Similarly, UE is also widely used to diagnose other diseases. Additionally, UE-based AI can improve lymph node classification, compared to that performed only by radiologist evaluations. Tahmasebi et al. [24] evaluated an AI system for the classification of axillary lymph nodes on UE. They aimed to compare the performance of the AI system with that of experienced radiologists in predicting the presence of metastasis to the axillary lymph nodes on ultrasound.

AI + UE has shown considerable potential in revolutionizing medical diagnoses. It offers a partial solution to the limitations of UE, enhances diagnostic accuracy, and enables individualized classification and predictive models for liver diseases. Additionally, UE-based AI can aid in lymph node disease classification and non-intrusive delineation of breast lesions, reducing the need for unnecessary biopsies and improving patient care. Furthermore, the application of AI to other diseases (such as lymph node classification) highlights its ability to outperform radiologist evaluations. The combination of AI and UE can advance medical imaging and patient outcomes.

Waveform graph

Doppler ultrasound is capable of measuring blood flow velocity, which results in a waveform graph showing the blood supply. No prior studies were found for the use of AI to analyze Doppler flow spectrograms. However, a study conducted to diagnose early allograft dysfunction in liver transplant patients showed that a deep learning model could be used to analyze and determine blood flow spectrograms. The results of the AI analysis of the flow velocity spectrograms related to blood flow can lead to medical conclusions related to blood flow, such as determining the cause of the disease to assist the physician’s treatment. Because the results learned by AI are significantly better than the empirical results of doctors, the heat maps generated assist doctors to understand the information contained in blood flow spectrograms.

Dynamic ultrasound

Dynamic ultrasound (also known as CEUS) is an effective imaging tool for analyzing the spatiotemporal characteristics of lesions and diagnosing or predicting diseases.

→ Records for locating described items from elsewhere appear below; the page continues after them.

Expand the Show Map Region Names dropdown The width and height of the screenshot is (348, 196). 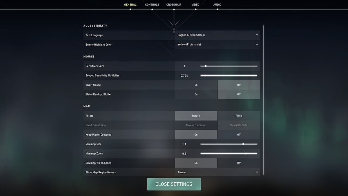tap(217, 172)
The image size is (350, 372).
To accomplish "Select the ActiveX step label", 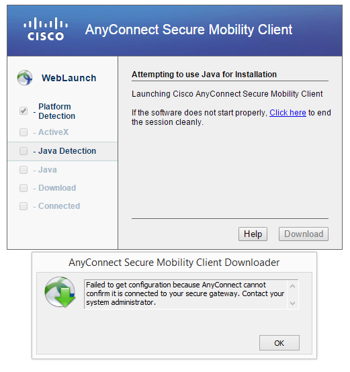I will 53,132.
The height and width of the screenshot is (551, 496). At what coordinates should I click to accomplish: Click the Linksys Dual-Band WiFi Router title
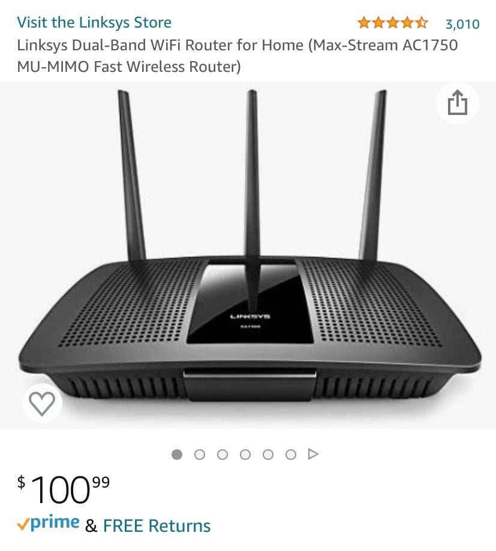tap(238, 56)
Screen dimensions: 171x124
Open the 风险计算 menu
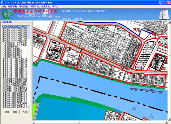(x=35, y=6)
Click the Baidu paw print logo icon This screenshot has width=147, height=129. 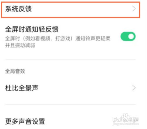[125, 118]
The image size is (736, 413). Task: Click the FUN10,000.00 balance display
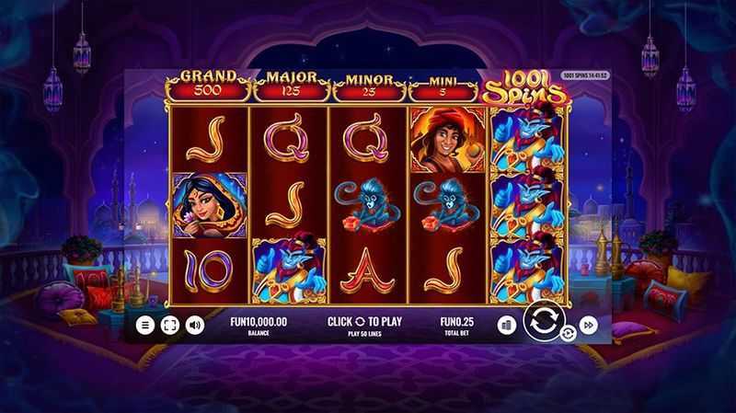coord(259,326)
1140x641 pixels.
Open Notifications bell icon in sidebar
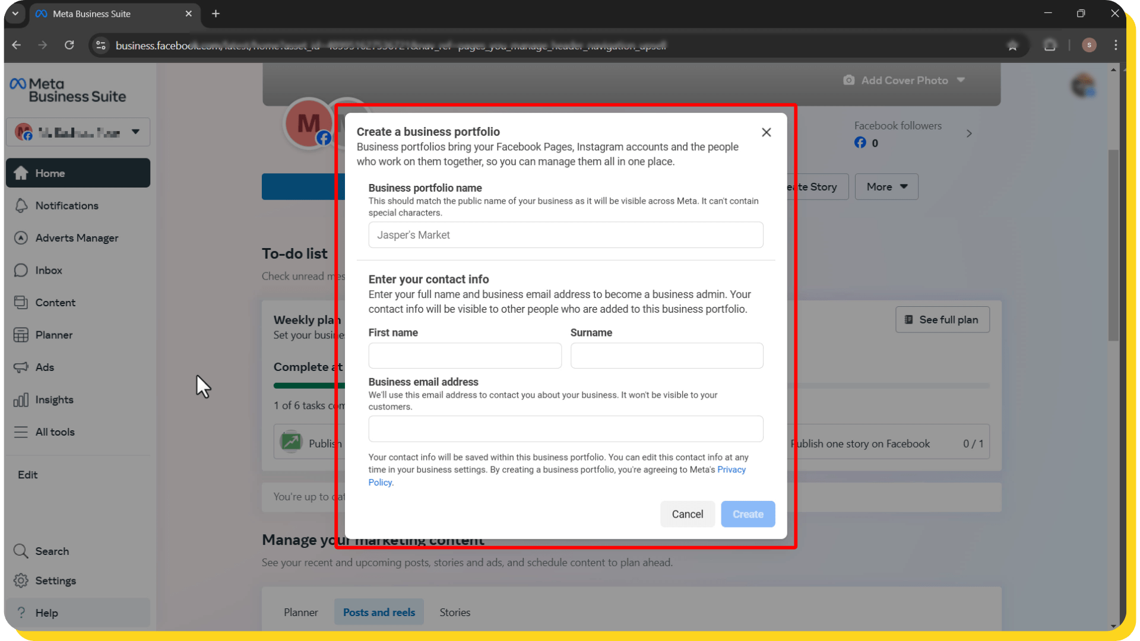point(21,205)
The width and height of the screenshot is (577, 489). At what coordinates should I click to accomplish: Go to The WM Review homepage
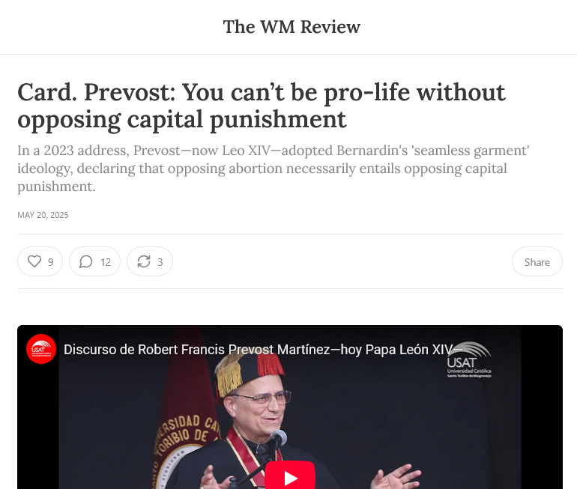(x=291, y=27)
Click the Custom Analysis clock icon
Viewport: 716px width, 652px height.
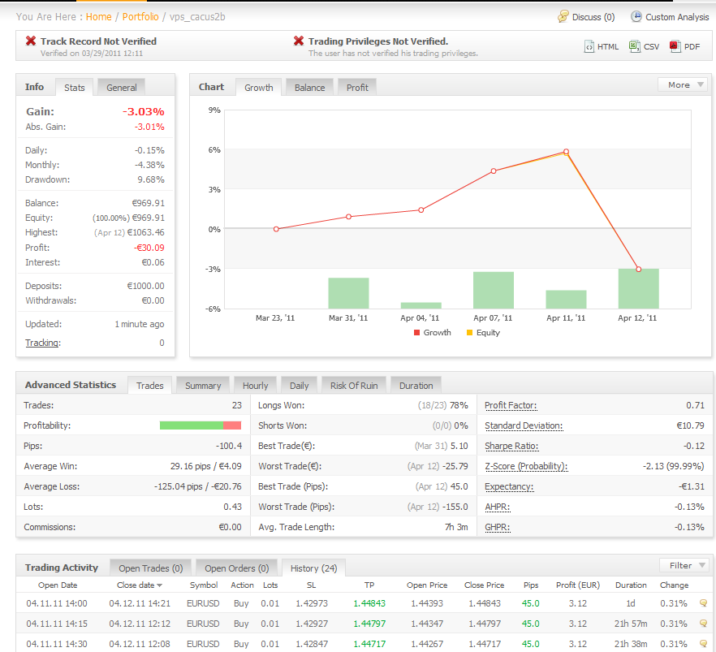pos(636,17)
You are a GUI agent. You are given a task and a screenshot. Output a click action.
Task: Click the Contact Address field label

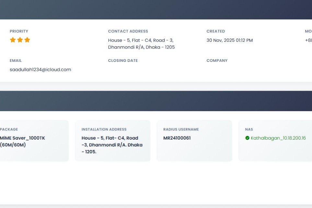[128, 31]
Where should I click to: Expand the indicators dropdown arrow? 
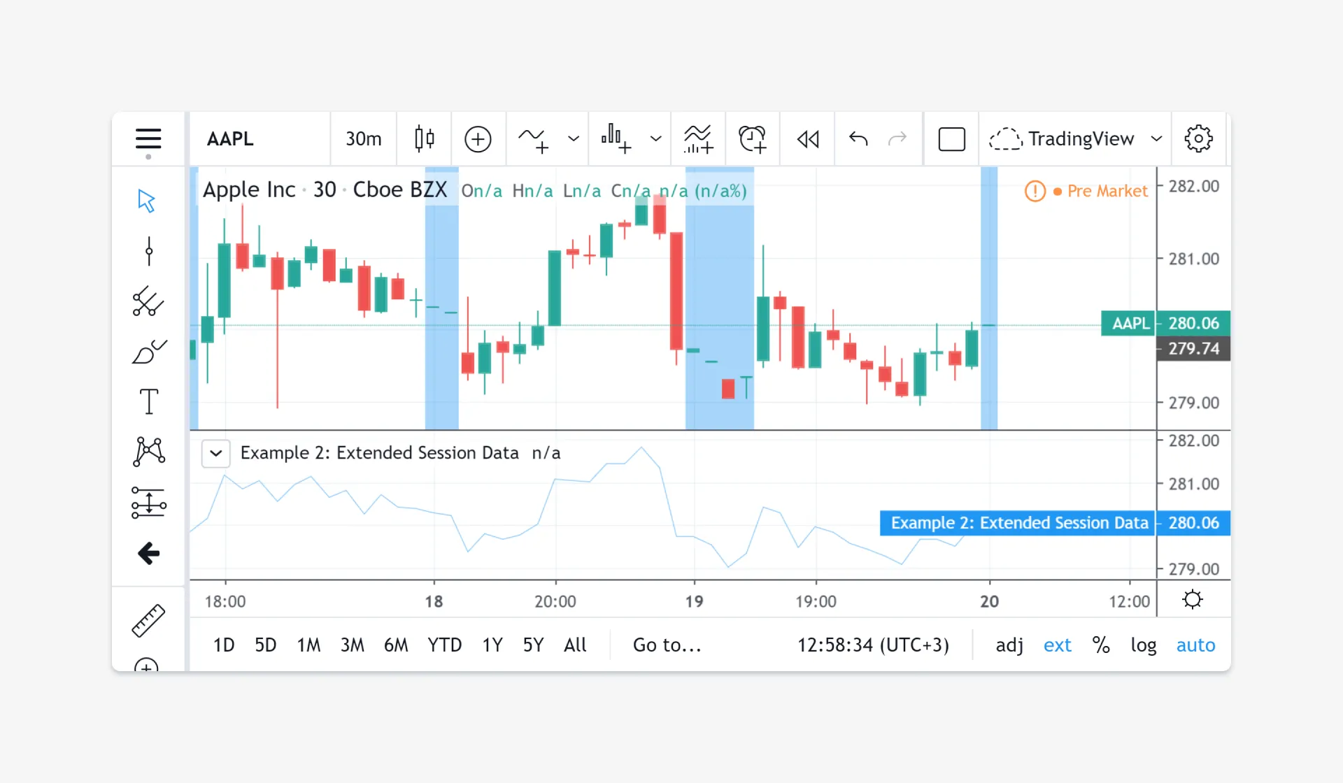574,138
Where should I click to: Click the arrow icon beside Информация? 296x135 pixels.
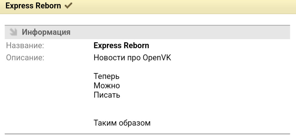[13, 32]
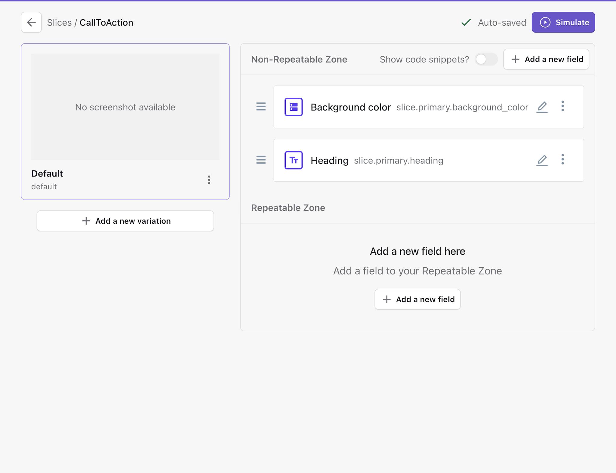The height and width of the screenshot is (473, 616).
Task: Click the No screenshot available preview area
Action: [125, 107]
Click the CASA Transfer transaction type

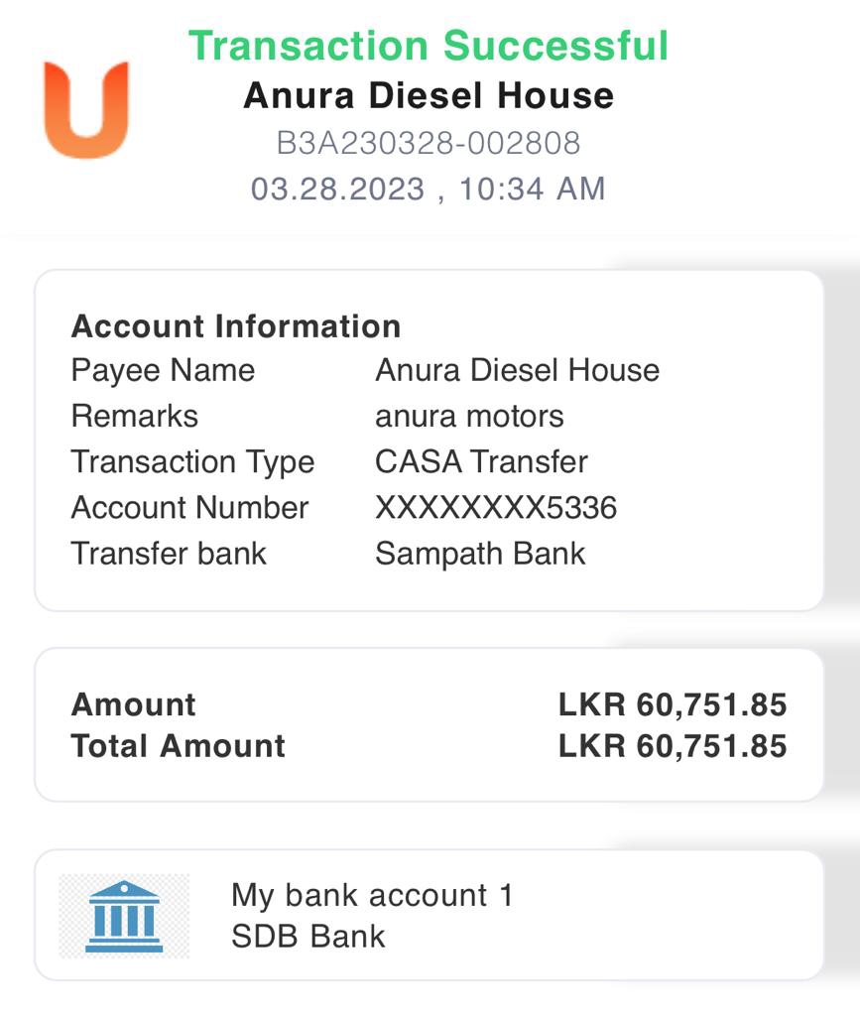click(x=481, y=461)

Real-time high-resolution images produced by CEUS are often comparable to those obtained by CT or MRI [92]. Thus, a quick, reliable, and relatively inexpensive CEUS may reduce the need for additional testing. Additionally, CEUS is routinely used worldwide to detect heart disease and stratify the risk of heart attack or stroke. It is also used to identify, characterize, and stage tumors of the liver [93], kidney [94], prostate [95], breast [96], and other organ systems and to monitor the effectiveness of cancer therapies. However, because CEUS is considerably affected by operator bias, the image quality is relatively unstable and the tumor boundary (TB) is often unclear. These disadvantages often limit the accuracy of the direct analysis by radiologists. Therefore, several studies recently tend to use deep learning methods to extract spatiotemporal features from CEUS sequences to assist treatment (Fig. 2).

Fig. 2
figure 2

Dynamic ultrasound analysis model for diagnosis and prediction. Dynamic ultrasound reflects the spatiotemporal characteristics of lesions. It involves videos. Common ultrasound modalities include BUS, CDFI, UE, and CEUS. Current studies on ultrasound videos primarily focus on BUS and CEUS videos. The commonly used intelligent analysis methods for ultrasound videos include three-dimensional CNN, CNN + RNN, R(2 + 1)D, dual-stream CNN, and transformers. These are frequently employed for the diagnosis and prognosis of diseases such as breast cancer, liver cancer, thyroid nodules, kidney disease, and diabetes

Furthermore, AI deep-learning models can aid in diagnostic classification. Tong et al. [27] developed an end-to-end DLR model based on CEUS to assist radiologists in identifying pancreatic ductal adenocarcinoma and chronic pancreatitis. To train and test the model, 558 patients with pancreatic lesions were included. The DLR model achieved an AUC of 0.986 (95%CI: 0.975–0.994), 0.978 (95%CI: 0.950–0.996), 0.967 (95%CI: 0.917–1.000), and 0.953 (95%CI: 0.877–1.000) in the training, internal validation, and external validation cohorts 1 and 2, respectively. Similarly, Chen et al. [28] proposed a three-dimensional CNN model based on CEUS videos. This model was validated using a Breast-CEUS dataset comprising 221 cases. The results show that the proposed model in this study achieved a sensitivity and an accuracy of 97.2% and 86.3%, respectively. The incorporation of domain knowledge led to a 3.5% and 6.0% improvement in sensitivity and specificity, respectively. Liu et al. [29] established and validated an AI-based radiomics strategy for predicting personalized responses of patients with HCC to the first transarterial chemoembolization (TACE) session by quantitatively analyzing CEUS cines. One hundred and thirty patients with HCC (89 and 41 for training and validation, respectively) who underwent ultrasound examinations (CEUS and BUS) within one week before the first TACE session were retrospectively enrolled. The AUCs of deep learning radiomics-based CEUS model (R-DLCEUS), machine learning R-TIC, and machine learning radiomics-based BUS images model were 0.93 (95%CI: 0.80–0.98), 0.80 (95% CI:, 0.64–0.90), and 0.81 (95%CI: 0.67–0.95) in the validation cohort, respectively.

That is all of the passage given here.